Application entry signature

In your application's main.py, you shuold have a main function with the following signature:

  • spark is the spark session object
  • input_args a dict, is the argument user specified when running this job.
  • sysops is the system options passed, it is platform specific.
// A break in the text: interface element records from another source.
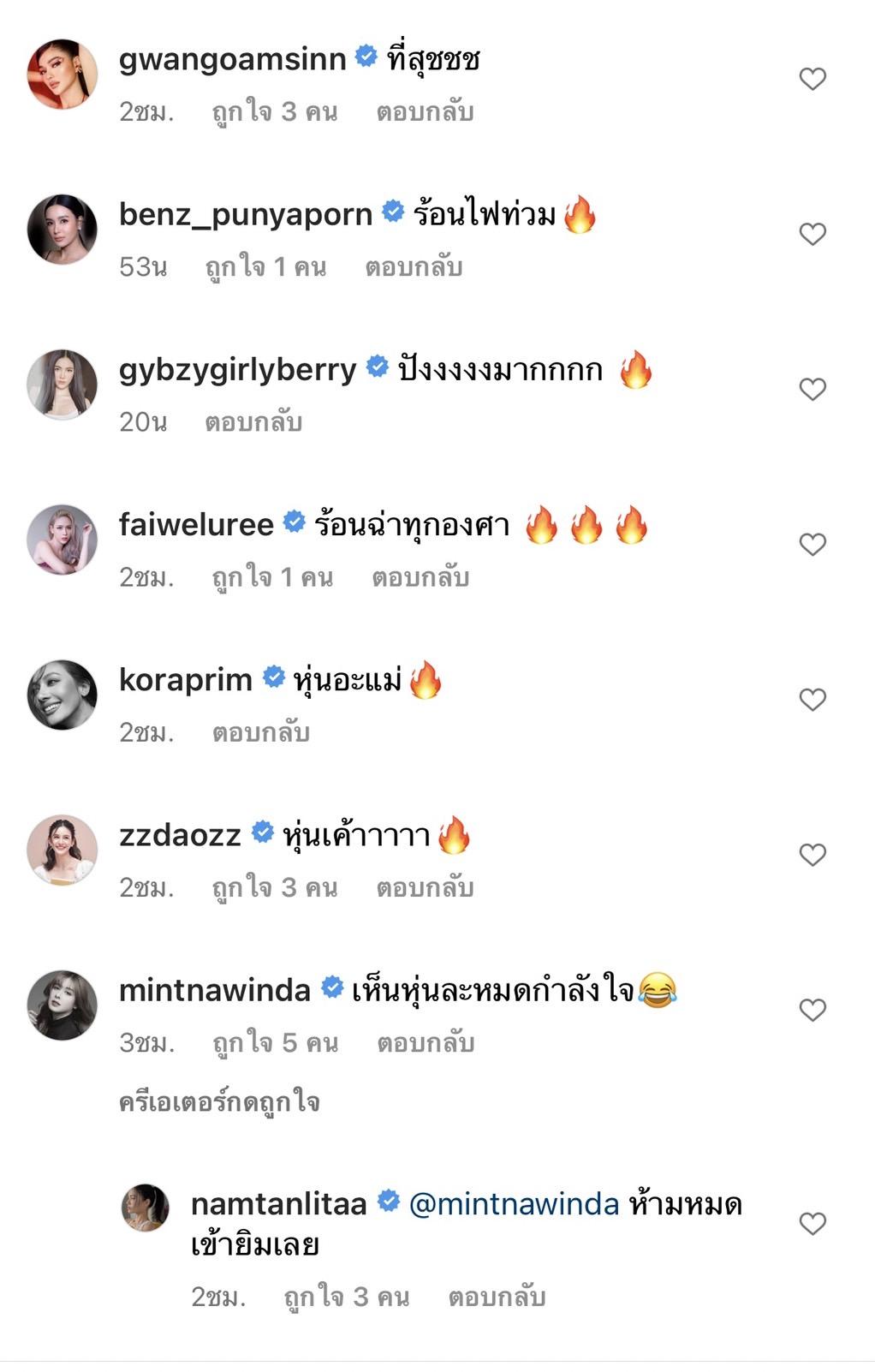Tap reply under mintnawinda's comment
The width and height of the screenshot is (875, 1372).
[426, 1043]
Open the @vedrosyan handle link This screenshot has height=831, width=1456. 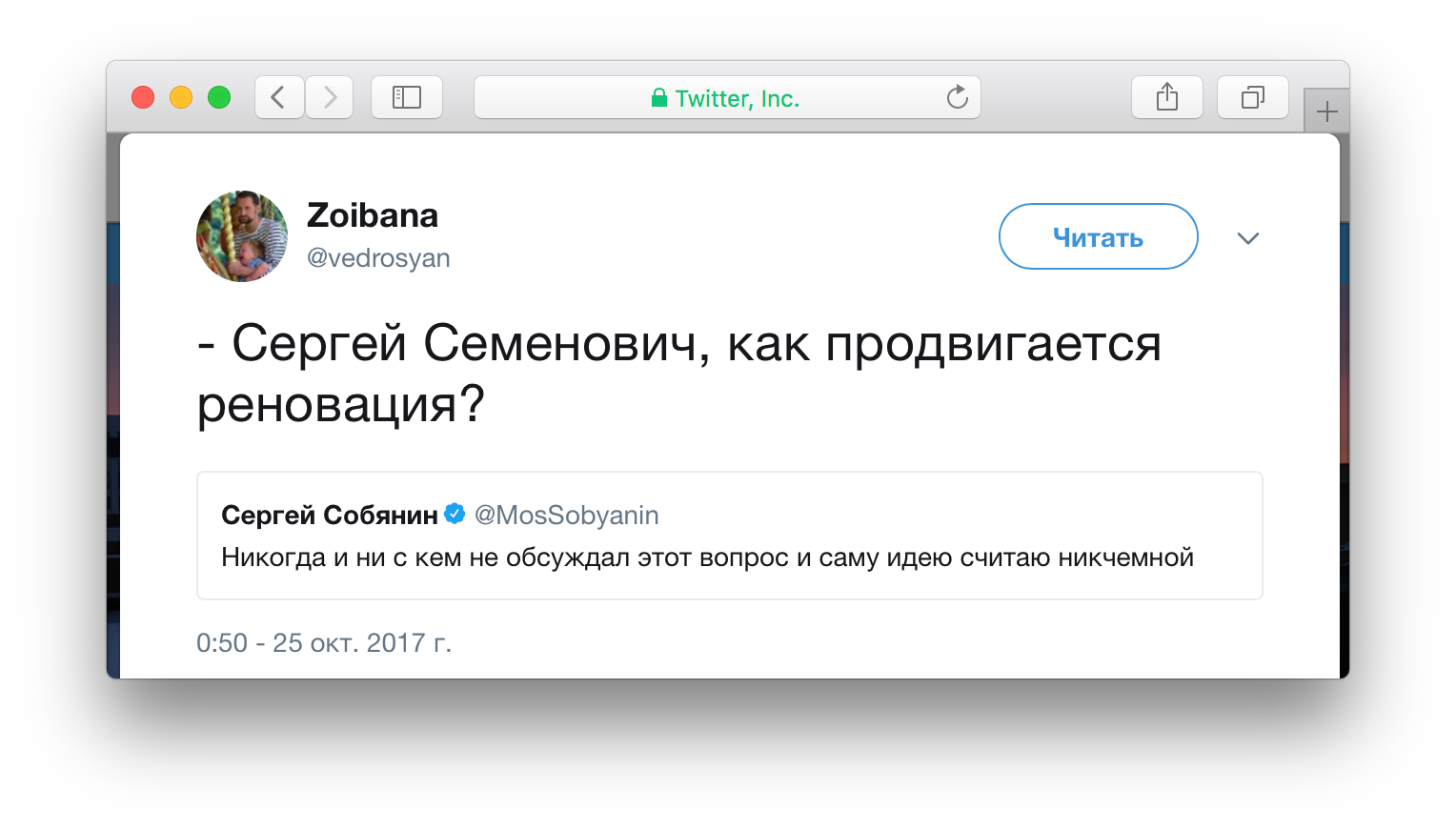point(378,258)
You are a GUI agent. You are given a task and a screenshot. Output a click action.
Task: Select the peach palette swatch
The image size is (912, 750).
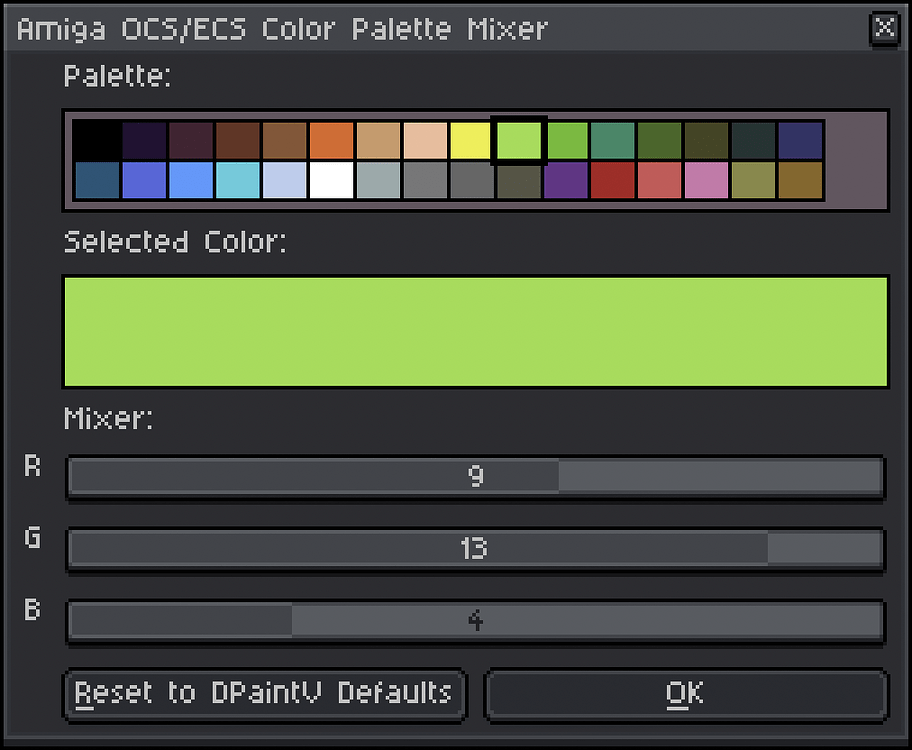point(425,141)
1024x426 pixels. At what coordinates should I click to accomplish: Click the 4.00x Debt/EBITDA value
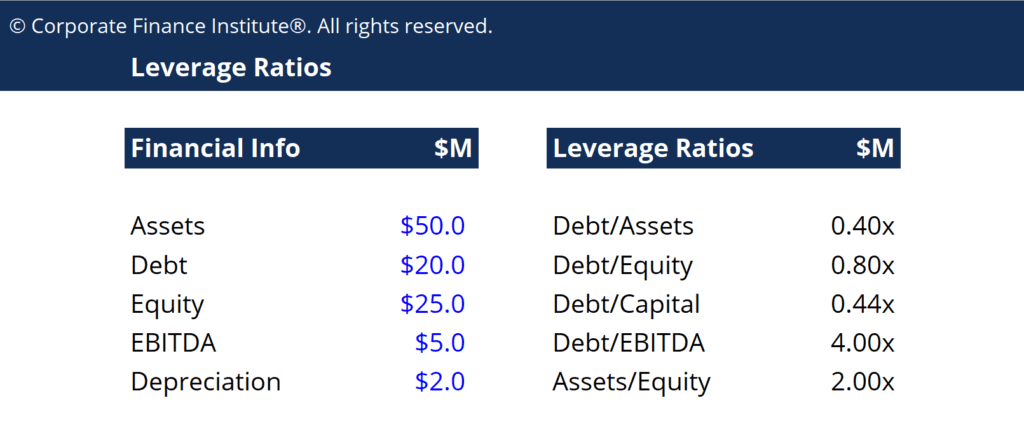point(862,343)
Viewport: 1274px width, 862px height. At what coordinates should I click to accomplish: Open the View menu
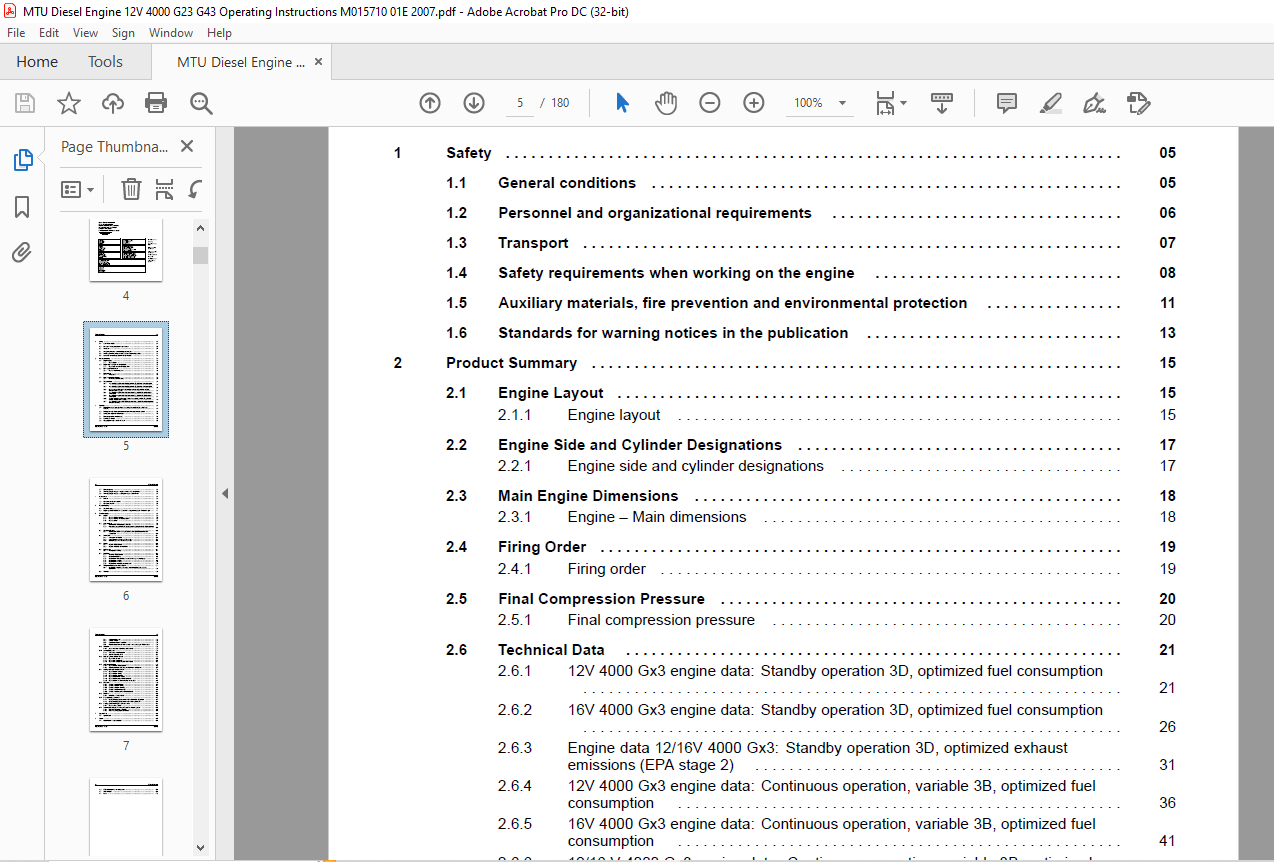[x=85, y=33]
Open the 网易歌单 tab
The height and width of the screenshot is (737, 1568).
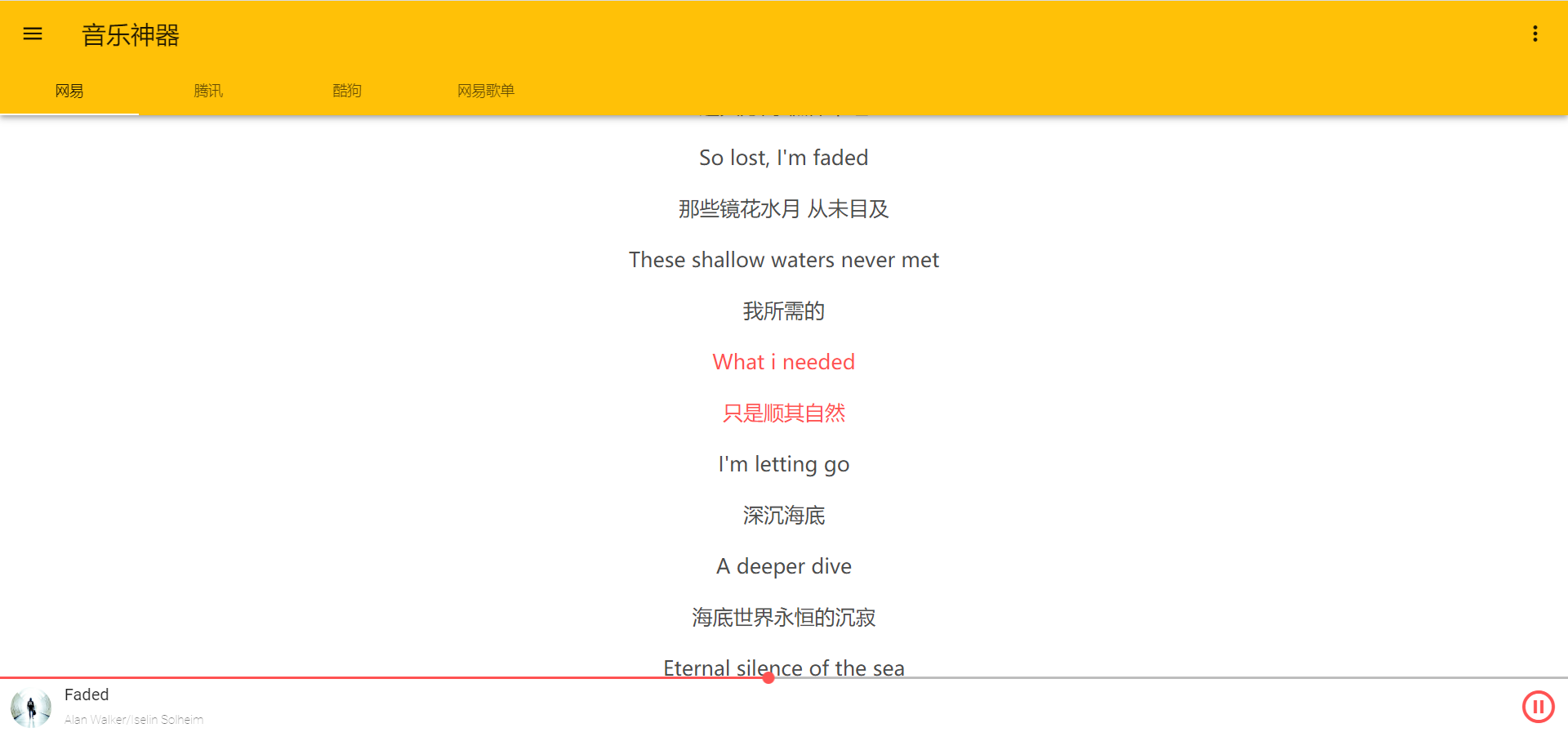486,91
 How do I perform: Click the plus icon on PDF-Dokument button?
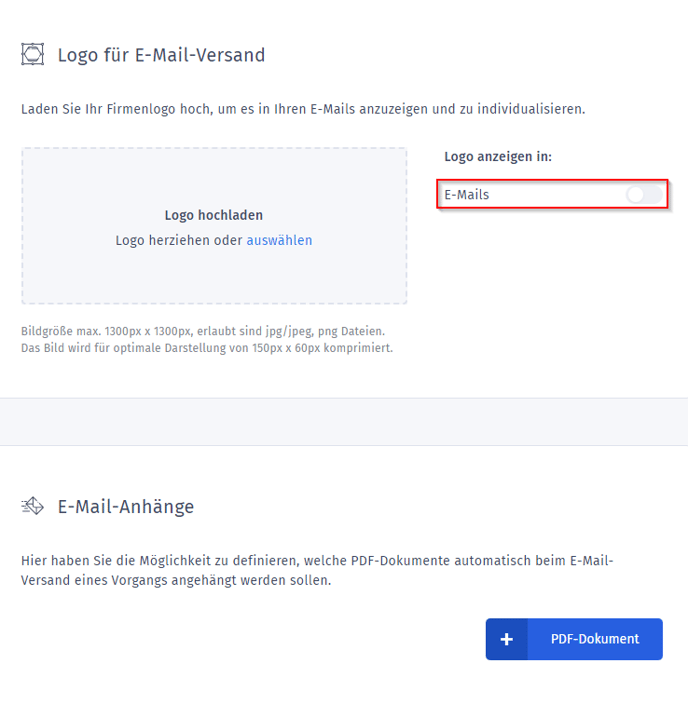(507, 639)
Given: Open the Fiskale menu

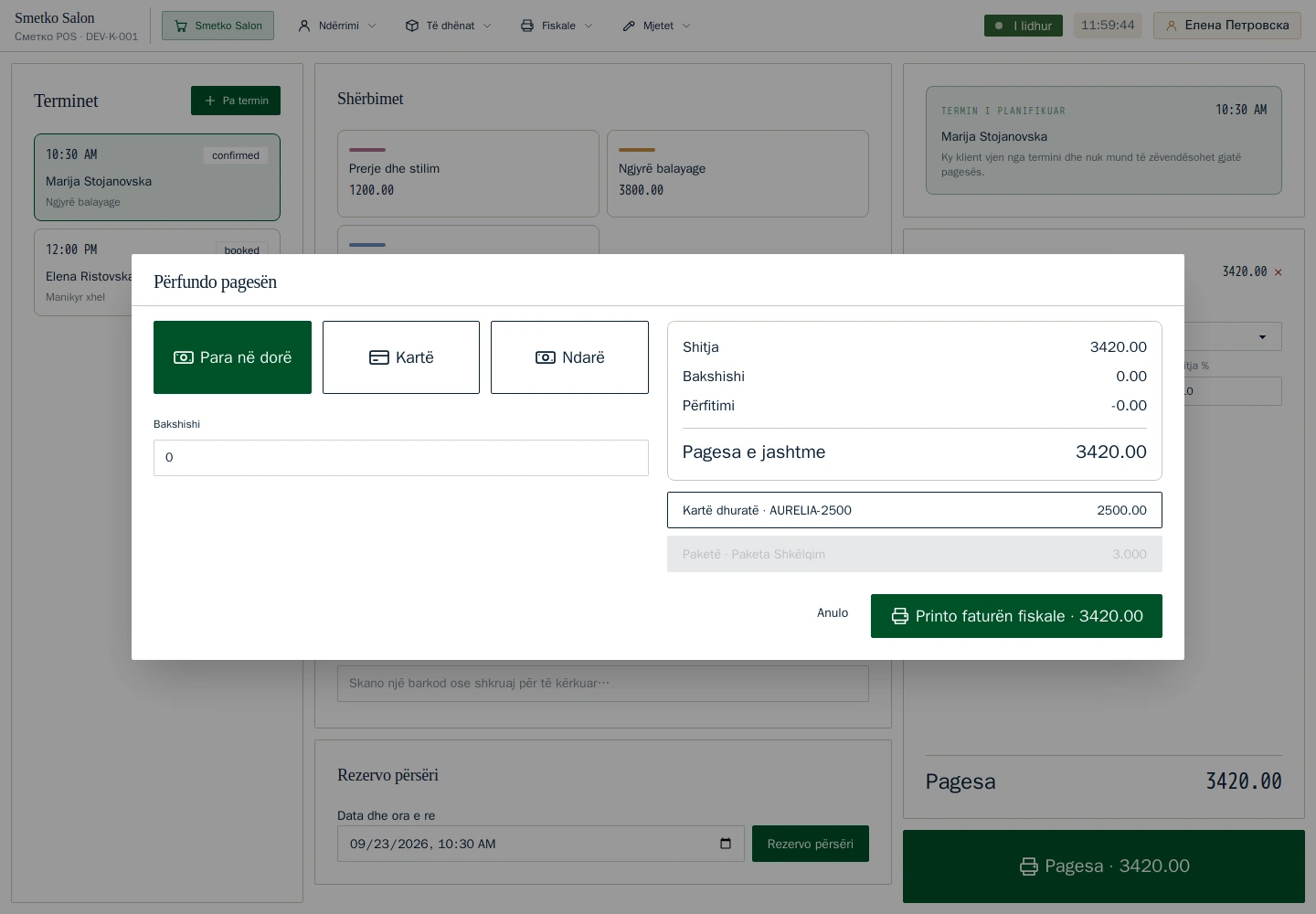Looking at the screenshot, I should pos(557,26).
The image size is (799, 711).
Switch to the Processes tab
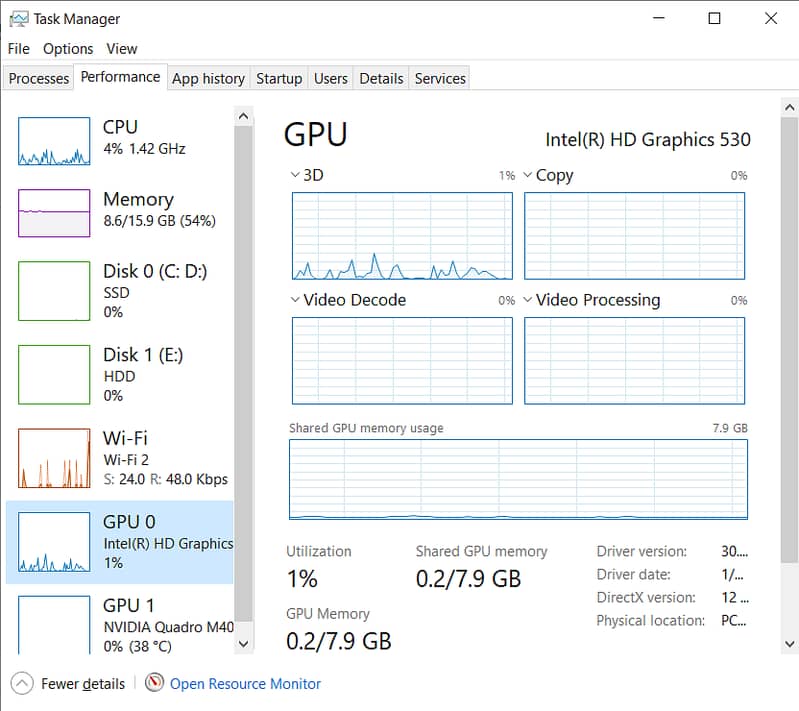39,78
Job submitter may inject platform specific object in sysops object.
  • Your main function's return value will be returned from the job submitter to the caller.
def main(spark, input_args, sysops={}):
    # your code here

Here is an example.

Job Deployer

  • A job deployer has method deploy(build_dir, destination_location), it deploy the application to the destination location
  • spark_etl support the following deployer
    • spark_etl.vendors.local.LocalDeployer
    • spark_etl.deployers.HDFSDeployer
    • spark_etl.vendors.oracle.DataflowDeployer

Job Submitter

  • A job submitter has method run(deployment_location, options={}, args={}, handlers=[], on_job_submitted=None), it submit a deployed job

  • spark_etl support the following job submitter

    • spark_etl.vendors.local.PySparkJobSubmitter
    • spark_etl.job_submitters.livy_job_submitter.LivyJobSubmitter
    • spark_etl.vendors.oracle.DataflowJobSubmitter
  • Job summiter's run function returns the retrun value from job's main function.

Tool: etl.py

Build an application

To build an application, run

./etl.py -a build --app-dir <app-dir> --build-dir <build-dir>
  • <app_dir> is the directory where your application is located.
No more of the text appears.